#### Records to process:
*** Block opens ***
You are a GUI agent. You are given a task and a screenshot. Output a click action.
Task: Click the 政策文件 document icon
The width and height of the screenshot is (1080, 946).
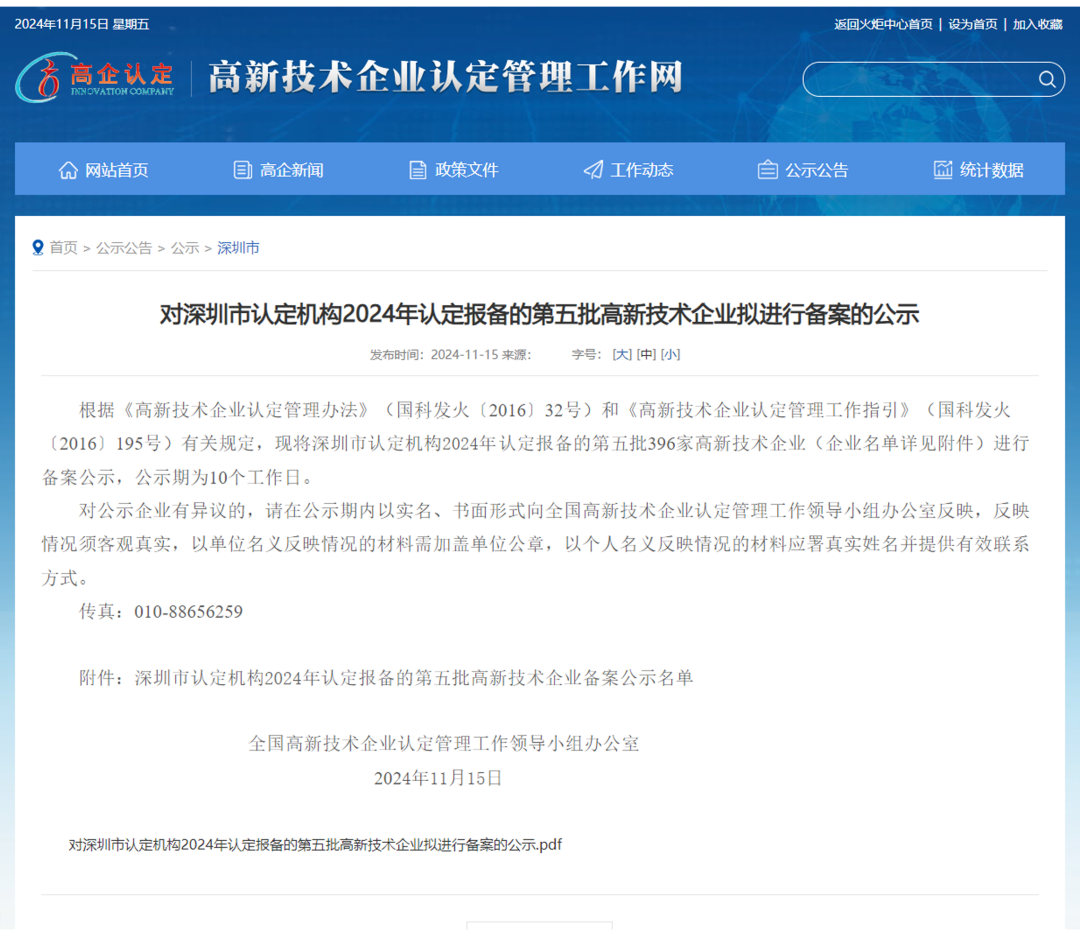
*** Block closes ***
*** Block opens ***
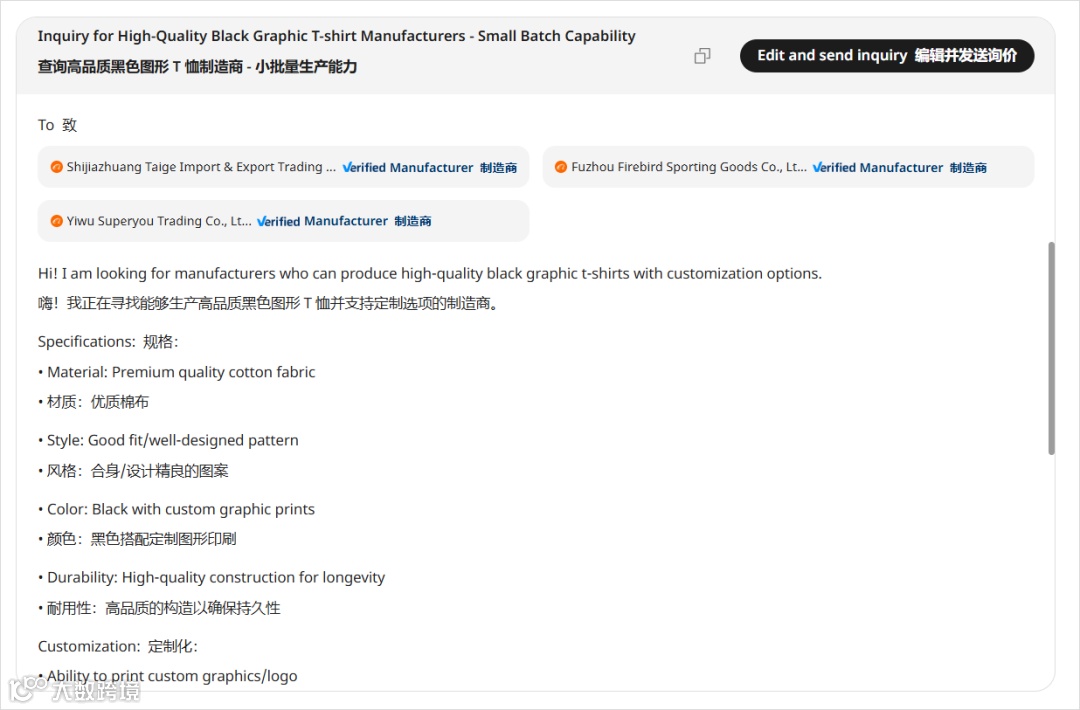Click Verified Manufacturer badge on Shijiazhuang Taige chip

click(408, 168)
*** Block closes ***
*** Block opens ***
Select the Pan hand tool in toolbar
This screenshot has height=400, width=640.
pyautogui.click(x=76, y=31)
*** Block closes ***
Only the lines above from the one with "You are a GUI" through the one with "The width and" should be duplicated, character for character.

You are a GUI agent. You are given a task and a screenshot. Output a click action.
Task: Click the 政策文件 document icon
The width and height of the screenshot is (1080, 946).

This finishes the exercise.